We can divide the optional economic costs over hardware, software, and other things. Some of these optional costs are in the sub-sections below, but it is not a complete list.
The prices in this section may not be correct since these might change over time. Also, I did the euros to dollars conversion myself, which can differ from a store where we can buy the product. However, these prices might still provide a cost indication.
As another post on this website explained, I would always recommend studio headphones to music producers. Compared to studio monitors with acoustics, headphones can provide a good clear/flat sound for relatively low costs.

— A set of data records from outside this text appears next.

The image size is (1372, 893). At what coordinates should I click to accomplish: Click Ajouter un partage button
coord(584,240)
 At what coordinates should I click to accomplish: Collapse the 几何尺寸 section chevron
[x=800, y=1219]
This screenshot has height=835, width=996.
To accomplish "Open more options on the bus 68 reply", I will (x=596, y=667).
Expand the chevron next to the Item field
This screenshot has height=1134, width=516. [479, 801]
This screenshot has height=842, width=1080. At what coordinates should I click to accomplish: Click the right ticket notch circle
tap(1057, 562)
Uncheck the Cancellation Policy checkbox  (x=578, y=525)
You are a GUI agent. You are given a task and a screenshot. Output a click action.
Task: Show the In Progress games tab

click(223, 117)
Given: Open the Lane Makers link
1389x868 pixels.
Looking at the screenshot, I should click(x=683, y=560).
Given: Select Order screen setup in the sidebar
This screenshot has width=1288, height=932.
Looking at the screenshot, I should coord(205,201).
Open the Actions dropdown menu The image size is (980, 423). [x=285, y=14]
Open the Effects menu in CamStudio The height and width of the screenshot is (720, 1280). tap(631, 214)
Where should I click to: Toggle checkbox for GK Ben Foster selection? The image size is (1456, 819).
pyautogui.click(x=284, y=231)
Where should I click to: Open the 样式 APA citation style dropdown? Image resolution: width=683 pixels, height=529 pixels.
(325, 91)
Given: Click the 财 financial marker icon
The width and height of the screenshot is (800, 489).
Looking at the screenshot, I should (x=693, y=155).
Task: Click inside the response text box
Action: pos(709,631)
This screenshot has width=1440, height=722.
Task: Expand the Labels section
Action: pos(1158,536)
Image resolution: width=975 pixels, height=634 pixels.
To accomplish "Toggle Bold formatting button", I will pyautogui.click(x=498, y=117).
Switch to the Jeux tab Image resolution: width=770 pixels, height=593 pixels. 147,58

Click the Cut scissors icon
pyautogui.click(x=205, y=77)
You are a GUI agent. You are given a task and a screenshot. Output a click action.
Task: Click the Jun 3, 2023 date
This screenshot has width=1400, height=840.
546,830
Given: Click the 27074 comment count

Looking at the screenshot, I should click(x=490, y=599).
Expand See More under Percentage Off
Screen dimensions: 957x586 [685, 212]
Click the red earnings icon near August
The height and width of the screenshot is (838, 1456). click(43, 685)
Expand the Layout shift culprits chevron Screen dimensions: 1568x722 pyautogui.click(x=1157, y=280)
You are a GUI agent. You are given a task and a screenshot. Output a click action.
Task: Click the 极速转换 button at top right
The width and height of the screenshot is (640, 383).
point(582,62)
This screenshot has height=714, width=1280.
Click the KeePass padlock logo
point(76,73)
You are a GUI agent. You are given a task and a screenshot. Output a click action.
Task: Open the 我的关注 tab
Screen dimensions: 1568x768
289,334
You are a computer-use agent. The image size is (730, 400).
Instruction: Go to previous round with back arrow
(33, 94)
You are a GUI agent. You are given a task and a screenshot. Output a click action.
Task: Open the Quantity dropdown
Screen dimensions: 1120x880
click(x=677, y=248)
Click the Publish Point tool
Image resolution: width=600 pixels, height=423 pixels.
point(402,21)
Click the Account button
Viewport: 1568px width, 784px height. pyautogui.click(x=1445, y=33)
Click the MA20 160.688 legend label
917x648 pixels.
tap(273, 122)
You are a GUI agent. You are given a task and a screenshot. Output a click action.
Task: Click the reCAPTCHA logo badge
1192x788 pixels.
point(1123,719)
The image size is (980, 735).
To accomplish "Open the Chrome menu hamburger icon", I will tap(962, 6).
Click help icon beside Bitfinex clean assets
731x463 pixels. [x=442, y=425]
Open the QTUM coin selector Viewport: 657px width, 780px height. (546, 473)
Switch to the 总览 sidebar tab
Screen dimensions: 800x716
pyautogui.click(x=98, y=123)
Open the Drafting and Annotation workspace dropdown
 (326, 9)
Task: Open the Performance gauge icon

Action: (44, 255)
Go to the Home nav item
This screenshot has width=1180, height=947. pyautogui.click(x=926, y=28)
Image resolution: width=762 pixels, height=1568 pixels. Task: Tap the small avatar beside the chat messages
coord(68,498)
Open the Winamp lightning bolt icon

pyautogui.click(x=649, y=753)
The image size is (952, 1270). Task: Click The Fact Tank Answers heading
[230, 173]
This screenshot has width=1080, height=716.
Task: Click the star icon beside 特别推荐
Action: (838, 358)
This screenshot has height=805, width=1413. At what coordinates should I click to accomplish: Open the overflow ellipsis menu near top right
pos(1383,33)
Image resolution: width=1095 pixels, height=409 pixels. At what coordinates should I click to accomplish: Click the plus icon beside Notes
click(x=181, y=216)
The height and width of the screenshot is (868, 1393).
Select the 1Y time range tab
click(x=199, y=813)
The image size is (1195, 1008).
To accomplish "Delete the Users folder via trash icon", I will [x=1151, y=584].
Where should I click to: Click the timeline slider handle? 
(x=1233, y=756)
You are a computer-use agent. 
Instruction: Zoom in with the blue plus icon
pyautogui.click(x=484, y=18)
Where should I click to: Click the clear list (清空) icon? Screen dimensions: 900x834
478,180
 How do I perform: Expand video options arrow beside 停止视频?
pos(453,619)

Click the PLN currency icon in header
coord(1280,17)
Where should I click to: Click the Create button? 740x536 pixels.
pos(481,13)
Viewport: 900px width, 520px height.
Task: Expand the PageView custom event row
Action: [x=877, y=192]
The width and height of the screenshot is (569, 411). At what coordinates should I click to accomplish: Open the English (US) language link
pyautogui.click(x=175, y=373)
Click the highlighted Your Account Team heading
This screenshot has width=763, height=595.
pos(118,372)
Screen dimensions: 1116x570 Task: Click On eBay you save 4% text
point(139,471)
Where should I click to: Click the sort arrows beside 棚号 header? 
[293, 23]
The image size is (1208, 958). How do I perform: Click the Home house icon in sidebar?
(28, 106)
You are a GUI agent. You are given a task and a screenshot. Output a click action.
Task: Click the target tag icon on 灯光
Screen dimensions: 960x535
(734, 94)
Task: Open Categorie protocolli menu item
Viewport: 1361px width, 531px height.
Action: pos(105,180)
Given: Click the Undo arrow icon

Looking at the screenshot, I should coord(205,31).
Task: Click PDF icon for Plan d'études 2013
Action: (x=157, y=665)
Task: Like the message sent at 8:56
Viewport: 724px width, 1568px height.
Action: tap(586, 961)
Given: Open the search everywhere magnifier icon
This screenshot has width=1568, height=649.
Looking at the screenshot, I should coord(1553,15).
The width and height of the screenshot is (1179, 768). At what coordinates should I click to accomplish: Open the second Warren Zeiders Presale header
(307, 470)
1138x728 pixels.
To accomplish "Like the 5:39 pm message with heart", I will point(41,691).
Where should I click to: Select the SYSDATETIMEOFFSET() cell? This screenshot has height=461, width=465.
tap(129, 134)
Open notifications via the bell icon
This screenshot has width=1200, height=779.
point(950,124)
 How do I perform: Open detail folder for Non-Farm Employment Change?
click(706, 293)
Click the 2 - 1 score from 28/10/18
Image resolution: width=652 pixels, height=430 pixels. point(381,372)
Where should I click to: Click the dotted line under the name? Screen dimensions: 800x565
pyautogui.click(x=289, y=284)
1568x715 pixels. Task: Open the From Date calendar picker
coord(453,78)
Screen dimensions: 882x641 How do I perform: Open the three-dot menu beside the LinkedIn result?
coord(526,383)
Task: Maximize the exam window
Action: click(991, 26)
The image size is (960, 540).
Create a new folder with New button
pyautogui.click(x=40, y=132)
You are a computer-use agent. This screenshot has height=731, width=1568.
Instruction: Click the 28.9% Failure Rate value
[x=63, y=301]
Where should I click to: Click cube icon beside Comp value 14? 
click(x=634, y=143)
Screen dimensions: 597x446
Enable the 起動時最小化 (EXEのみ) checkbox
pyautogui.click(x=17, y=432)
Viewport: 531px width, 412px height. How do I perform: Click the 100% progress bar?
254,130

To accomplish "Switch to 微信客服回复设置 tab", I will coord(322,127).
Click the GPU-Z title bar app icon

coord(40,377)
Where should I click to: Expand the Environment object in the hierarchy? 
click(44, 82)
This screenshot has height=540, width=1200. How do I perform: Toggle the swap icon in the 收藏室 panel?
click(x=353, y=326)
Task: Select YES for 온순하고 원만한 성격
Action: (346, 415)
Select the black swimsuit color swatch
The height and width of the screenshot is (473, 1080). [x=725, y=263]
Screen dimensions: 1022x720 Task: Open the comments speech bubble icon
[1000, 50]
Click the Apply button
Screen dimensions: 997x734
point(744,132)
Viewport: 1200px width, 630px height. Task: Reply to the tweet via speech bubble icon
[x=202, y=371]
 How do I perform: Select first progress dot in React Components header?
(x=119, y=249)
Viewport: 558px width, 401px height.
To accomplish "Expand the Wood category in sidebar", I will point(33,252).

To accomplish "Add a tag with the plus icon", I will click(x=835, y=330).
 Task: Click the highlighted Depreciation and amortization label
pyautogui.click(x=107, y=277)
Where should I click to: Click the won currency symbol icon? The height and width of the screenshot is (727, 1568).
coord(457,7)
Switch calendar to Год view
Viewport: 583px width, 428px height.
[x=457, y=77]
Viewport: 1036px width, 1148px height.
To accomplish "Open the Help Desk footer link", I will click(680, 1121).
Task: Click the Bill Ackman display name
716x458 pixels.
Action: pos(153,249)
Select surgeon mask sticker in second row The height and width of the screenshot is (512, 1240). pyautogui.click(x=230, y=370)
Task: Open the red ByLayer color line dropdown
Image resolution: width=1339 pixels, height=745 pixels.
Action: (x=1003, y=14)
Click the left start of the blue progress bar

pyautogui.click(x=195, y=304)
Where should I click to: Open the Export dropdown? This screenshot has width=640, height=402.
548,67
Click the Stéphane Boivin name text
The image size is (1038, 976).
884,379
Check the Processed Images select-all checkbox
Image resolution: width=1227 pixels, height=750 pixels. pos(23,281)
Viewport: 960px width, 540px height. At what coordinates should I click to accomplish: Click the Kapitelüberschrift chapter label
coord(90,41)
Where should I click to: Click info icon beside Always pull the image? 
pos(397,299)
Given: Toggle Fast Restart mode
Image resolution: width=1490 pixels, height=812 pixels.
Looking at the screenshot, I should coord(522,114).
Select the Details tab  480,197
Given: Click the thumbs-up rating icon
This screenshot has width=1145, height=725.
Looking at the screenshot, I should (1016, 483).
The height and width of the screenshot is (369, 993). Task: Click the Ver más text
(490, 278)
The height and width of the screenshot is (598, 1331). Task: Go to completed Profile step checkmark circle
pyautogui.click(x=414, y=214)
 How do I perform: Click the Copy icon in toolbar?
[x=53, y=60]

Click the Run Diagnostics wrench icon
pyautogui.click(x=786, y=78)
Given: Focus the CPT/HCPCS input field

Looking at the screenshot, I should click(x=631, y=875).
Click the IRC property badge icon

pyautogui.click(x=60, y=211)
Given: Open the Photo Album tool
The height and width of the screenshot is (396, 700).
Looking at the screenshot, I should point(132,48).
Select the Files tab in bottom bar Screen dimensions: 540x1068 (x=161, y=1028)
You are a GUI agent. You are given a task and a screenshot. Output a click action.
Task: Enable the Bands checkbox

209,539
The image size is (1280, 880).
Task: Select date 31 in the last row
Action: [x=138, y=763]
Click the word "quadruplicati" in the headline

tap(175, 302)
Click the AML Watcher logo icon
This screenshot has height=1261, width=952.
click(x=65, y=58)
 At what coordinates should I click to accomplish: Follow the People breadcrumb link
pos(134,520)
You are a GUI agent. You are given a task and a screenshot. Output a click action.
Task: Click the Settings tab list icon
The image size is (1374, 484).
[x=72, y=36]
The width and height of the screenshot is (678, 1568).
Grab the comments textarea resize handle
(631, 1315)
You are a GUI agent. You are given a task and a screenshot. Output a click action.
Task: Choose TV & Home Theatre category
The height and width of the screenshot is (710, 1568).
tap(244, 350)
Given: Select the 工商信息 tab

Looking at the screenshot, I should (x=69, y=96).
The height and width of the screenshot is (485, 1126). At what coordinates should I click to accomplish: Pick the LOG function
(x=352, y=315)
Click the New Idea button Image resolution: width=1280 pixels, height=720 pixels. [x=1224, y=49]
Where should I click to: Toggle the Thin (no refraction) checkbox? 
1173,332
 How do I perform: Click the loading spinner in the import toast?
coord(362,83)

The basic studio headphones that I recommend are AKG K-702. Such basic studio headphones cost around 162 euros (170 dollars).
We may need a studio microphone when we want to record vocals with better quality than our laptop microphone. However, creating professional music with recorded vocals through a laptop microphone is possible, such as in the “In the Studio With Tristan” YouTube video. I have never recorded vocals, so I can’t recommend a microphone.
Some other optional hardware costs are:
- External audio interface. An example of an external audio interface is Focusrite Scarlett 2i2 3rd Gen, which costs around 160 dollars (152 euros).
- Studio monitors. KRK Rokit Classic 5 is an example of a studio monitor, around 256 euros (269 dollars).
- Desktop PC/monitor/mouse/keyboard, all for around 500 euros (525 dollars). Desktop PCs generally have more power than a laptop and might feel faster. However, using only an external monitor, mouse, or keyboard with a laptop could also improve our work situation.
There are some other optional hardware costs, which are arguably replaceable by cheaper software. I would probably never buy such hardware since it generally costs more than the software alternatives below and takes up too much physical space (in my opinion). Some examples of such hardware are:
I use some software almost daily, which is also the software I can recommend to others. Most of this software is plug-ins usable in a DAW. These recommendations are:
- Synthesizer. Some great synthesizers are Diva by u-he, Sylenth1 by LennarDigital, Spire by Reveal Sound, and Serum by Xfer Records. These synthesizers have prices from 139 euros (146 dollars) to 180 euros (189 dollars).
- Equalizer. Pro-Q 3 by FabFilter, which costs 169 euros (177 dollars).
- Compressor. Pro-C 2 by FabFilter, which costs 169 euros (177 dollars).
- Distortion/saturation. Saturn 2 by FabFilter, which costs 169 euros (177 dollars).
- Limiter. Pro-L 2 by FabFilter, which costs 169 euros (177 dollars).
- LFO Tool by Xfer Records is great for shaping the volume of sounds, and it costs 49,95 dollars (48 euros). An example use of the LFO Tool could be sidechaining (ducking sound). LFO Tool can also show waveforms, which is useful for seeing the length of sounds, as an example.
- DAW. Live Standard edition by Ableton costs 349 euros (367 dollars). The DAW I like the most, and I think that people in most tutorial videos about music production use Ableton Live.
- Sound calibration software. SoundID Reference for Headphones, by Sonarworks, costs 99 euros (104 dollars). If this software supports your headphones, it can make your headphones sound flatter (more accurate).
As explained in another post on this website, the environment in which we listen with studio monitors impacts the sound we hear. We can improve our listening environment by improving the acoustics by placing panels or changing the listening room itself.
Prices of acoustics improvement can vary from 10 euros (12 dollars) for a panel to a completely acoustically threatened room. I don’t know the costs of such rooms.
Some people like to use sample packs. Such a pack consists of multiple sounds we can use in our productions, costing around 20 euros (25 dollars).
Hopefully, you have learned something from the explained time and economic cost of producing an EDM song.